West Bengal assembly elections, 2011: Panskura Purba
| Party |  | Candidate | Votes | % | ±% |
|---|---|---|---|---|---|
|  | AITC | Biplab Roy Chowdhury | 82,957 | 50.71 | +3.67# |
|  | CPI(M) | Amiya Sahoo | 69,790 | 42.66 | −6.98 |
|  | BJP | Deb Kumar Maity | 3,971 | 2.43 |  |
|  | Independent | Motahar Hossen Mallick | 3,649 |  |  |
|  | People's Democratic Conference of India | Kamarujjaman Khann | 1,750 |  |  |
|  | Independent | Sk. Mahim | 1,640 |  |  |
| Turnout |  |  | 163,577 | 87.85 |  |
|  | AITC gain from CPI(M) |  | Swing | 10.65# |  |

.# Swing calculated on Congress+Trinamool Congress vote percentages taken together in 2011.

=== 2006 ===
In the 2006 state assembly elections Amiya Kumar Sahoo of CPI(M) won the Panskura East assembly seat defeating his nearest rival Biplab Ray Chowdhury of Trinamool Congress. Contests in most years were multi cornered but only winners and runners are being mentioned. Biplab Roychowdhury representing Trinamool Congress in 2001 and representing Congress in 1996, defeated Sisir Sarkar of CPI(M).
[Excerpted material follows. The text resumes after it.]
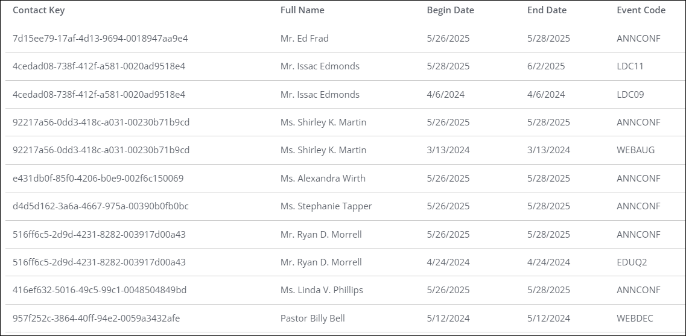Click contact key 7d15ee79-17af-4d13-9694-0018947aa9e4
Viewport: 686px width, 336px height.
coord(100,39)
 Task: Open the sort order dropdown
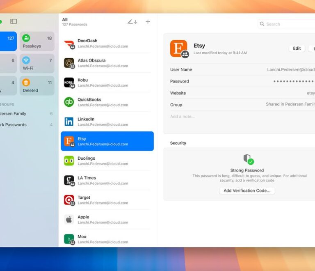click(132, 22)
Sisir Sarkar of CPI(M) defeated Biplab Roy Choudhury of Congress in 1991. Sibram Basu of CPI(M) defeated Rabindra Bag of Congress in 1987. Swades Ranjan Maji, Independent/ Janata Party, defeated Biplab Roy Choudhury representing ICS in 1982, and Adhir Kumar Chatterjee of Forward Bloc in 1977.

=== 2001 ===

West Bengal assembly elections, 2001: Panskura East
| Party |  | Candidate | Votes | % | ±% |
|---|---|---|---|---|---|
|  | AITC | Biplab Roy Chowdhury | 64,805 |  |  |
|  | CPI(M) | Sisir Kumar Sarkar | 62,499 |  |  |
|  | BJP | Narayan Kinkar Mishra | 3,668 |  |  |
|  | Independent | Anurupa Das | 2,324 |  |  |
|  | Janata Dal (United) | Nikhil Jana | 1,073 |  |  |
|  | Independent | Amiya Maity | 971 |  |  |
| Turnout |  |  | 135,340 | 83.51 |  |
|  | Swing to AITC from CPI(M) |  | Swing |  |  |

.# Swing calculated on Trinamool Congress+Congress vote percentages taken together in 2001.

=== 1996 ===

West Bengal assembly elections, 1996: Panskura East
| Party |  | Candidate | Votes | % | ±% |
|---|---|---|---|---|---|
|  | INC | Biplab Roy Chowdhury | 62,496 | 47,65 | +3.67# |
|  | CPI(M) | Sisir Kumar Sarkar | 62,359 | 47,55 | −6.98 |
|  | BJP | Tushar Kanti Das | 2,724 | 2.43 |  |
|  | Independent | Haripada Pramanik | 2,367 |  |  |
|  | Independent | Hyder Mallick | 1,073 |  |  |
| Turnout |  |  | 131,151 | 87.89 |  |
|  | INC gain from CPI(M) |  | Swing |  |  |

=== 1972 ===
Geeta Mukherjee of CPI won the Panskura East seat in 1972, 1971, 1969 and 1967 defeating Amar Prasad Chakravarty of Forward Bloc, Birbhadra Gouri of Bangla Congress, Shyamdas Bhattacharya of Congress and Saradindu Samanta of Congress. Rajani Kanta Pramanik of Congress won in 1962 and 1957. In independent first election in 1951, the two Panskura seats were named Panskura North and Panskura South. While Rajanikanta Pramanik of Congress won the Panskura North seat, Shyama Bhattacharya of Congress won the Panskura South seat.